Traveling abroad is an exciting opportunity to experience new destinations and cultures, but exploring an unfamiliar country can be hectic. There's a lot that can go wrong, from misplaced luggage at the airport to canceled hotel reservations, which is why careful planning is essential for keeping your international vacation stress-free. Whether you're a seasoned traveler or journeying outside the U.S. for the first time, consider these helpful international travel tips before you head off on your overseas adventure.
Research your destination
The first step to maximizing your international travel plans is to learn more about the specific locales you plan to visit. This can help you personalize your itinerary and get a feel for the must-see landmarks, tours and events in the area. Reading through online travel guides and destination spotlights can give you a strong idea of what to expect, though there are some general tips every international traveler should keep in mind:
- Book your excursions ahead of time: Don't wait until the last minute to purchase event tickets or guided tours of places you want to visit, as you never know if they will sell out. Buying in advance may also land you a promotional deal or discount that could be unavailable in person.
- Bring an adaptor for your electronics: Some countries have different sized outlets that provide higher or lower voltages than is common in the U.S., per World Standards. To keep your cell phone and personal electronics charged (and safe), be sure to bring along the right adapter.
- Check your public transportation options: Renting a car and paying for taxis can be expensive and stressful, so it’s important to investigate local transit services. Some destinations have limited availability, so be sure to check your options ahead of your trip.

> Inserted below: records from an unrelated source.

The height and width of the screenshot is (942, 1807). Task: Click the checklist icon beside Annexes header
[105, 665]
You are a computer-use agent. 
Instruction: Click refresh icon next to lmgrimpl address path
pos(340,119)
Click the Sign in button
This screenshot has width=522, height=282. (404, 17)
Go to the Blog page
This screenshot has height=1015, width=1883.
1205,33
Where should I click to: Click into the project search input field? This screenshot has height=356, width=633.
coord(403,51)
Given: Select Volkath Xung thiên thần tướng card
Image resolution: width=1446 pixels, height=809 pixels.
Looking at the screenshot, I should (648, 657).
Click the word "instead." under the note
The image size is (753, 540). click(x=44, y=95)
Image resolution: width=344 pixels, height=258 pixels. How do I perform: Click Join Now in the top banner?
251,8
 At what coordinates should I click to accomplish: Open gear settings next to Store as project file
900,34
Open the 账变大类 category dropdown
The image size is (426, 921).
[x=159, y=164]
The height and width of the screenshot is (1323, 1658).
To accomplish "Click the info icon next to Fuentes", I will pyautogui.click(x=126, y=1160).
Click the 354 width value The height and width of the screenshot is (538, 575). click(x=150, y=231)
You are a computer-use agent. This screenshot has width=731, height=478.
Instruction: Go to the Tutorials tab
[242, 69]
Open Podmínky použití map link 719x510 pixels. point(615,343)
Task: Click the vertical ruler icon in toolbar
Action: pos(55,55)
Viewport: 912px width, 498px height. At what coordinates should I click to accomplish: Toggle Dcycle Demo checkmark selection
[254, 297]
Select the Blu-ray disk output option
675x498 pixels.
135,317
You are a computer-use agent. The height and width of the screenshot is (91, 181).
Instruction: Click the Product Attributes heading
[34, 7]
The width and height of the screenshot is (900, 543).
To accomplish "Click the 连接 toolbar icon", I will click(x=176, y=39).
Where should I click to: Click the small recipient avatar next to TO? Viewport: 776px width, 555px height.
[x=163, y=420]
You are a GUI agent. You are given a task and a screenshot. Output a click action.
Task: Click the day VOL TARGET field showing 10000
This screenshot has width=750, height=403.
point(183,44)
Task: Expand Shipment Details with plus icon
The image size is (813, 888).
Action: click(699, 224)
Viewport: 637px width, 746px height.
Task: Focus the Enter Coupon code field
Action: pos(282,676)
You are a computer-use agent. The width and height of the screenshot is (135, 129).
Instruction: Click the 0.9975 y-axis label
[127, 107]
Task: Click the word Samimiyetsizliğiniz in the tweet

Prioritize your health and security
Staying safe and healthy while you travel abroad is incredibly important for getting the most out of your vacation, but it can be difficult to tell which precautions are necessary. First, safeguarding your passport and travel documents is paramount, as losing them may leave you stranded in a foreign country or unable to pass certain security checkpoints. It's also useful to pack urgent medications in your carry on, along with a first aid kit and a change of clothes, as this can protect your personal well-being if the airline loses your luggage in transit. Other important health and security tips include:
- Print copies of your passport: One of the best ways to protect your passport is to print out extra copies, allowing you to leave your real identification in your hotel room and minimize the risk of accidental loss or theft. And if your passport is lost or stolen, obtaining a new one will be easier if you have all the relevant information in one place.
- Touch base with your doctor and insurance provider: Most international travel destinations do not pose a risk to your health, but some countries do have heightened levels of infectious diseases. Ensuring you have the proper vaccinations and insurance coverage can protect you in the event of a medical emergency.
- Register your trip with the U.S. embassy: International vacationers often register their travel plans with the U.S. Department of State through the Smart Traveler Enrollment Program. This free service can help you get in contact with local embassy officials if your passport is stolen during your overseas journey.
Anticipate your expenses
Booking an international trip can be expensive, but front-end costs are just one part of the equation. Before you embark, it's important to square away all the money-related concerns that could add unnecessary stress to your travels. Be sure to look up currency exchange rates and ATM fees for the destinations you're visiting, as relying solely on your credit card could prevent you from purchasing food, tickets and souvenirs from local vendors. Here are some useful tips for managing your money while traveling abroad:
- Inform your bank about your trip: Most banks utilize fraud detection systems that will automatically flag any purchases made outside your normal travel region. Having your debit card canceled mid-trip can significantly disrupt your plans, so don't forget to call your bank before you leave for the airport.
- Carry some local currency: While you may be tempted to rely on credit cards for additional travel expenses, it's crucial to obtain at least some of the local currency for emergency situations. Additionally, some businesses at your destination may not accept credit cards as a form of payment, which would force you to run to the nearest ATM or currency exchange center.
- Ask your credit card carrier about its foreign transaction fee: Nearly all credit card companies charge a foreign transaction fee for purchases made through overseas banks. These extra charges can add up quickly if you're only using your credit card, as some carriers tack on an extra 3% per transaction.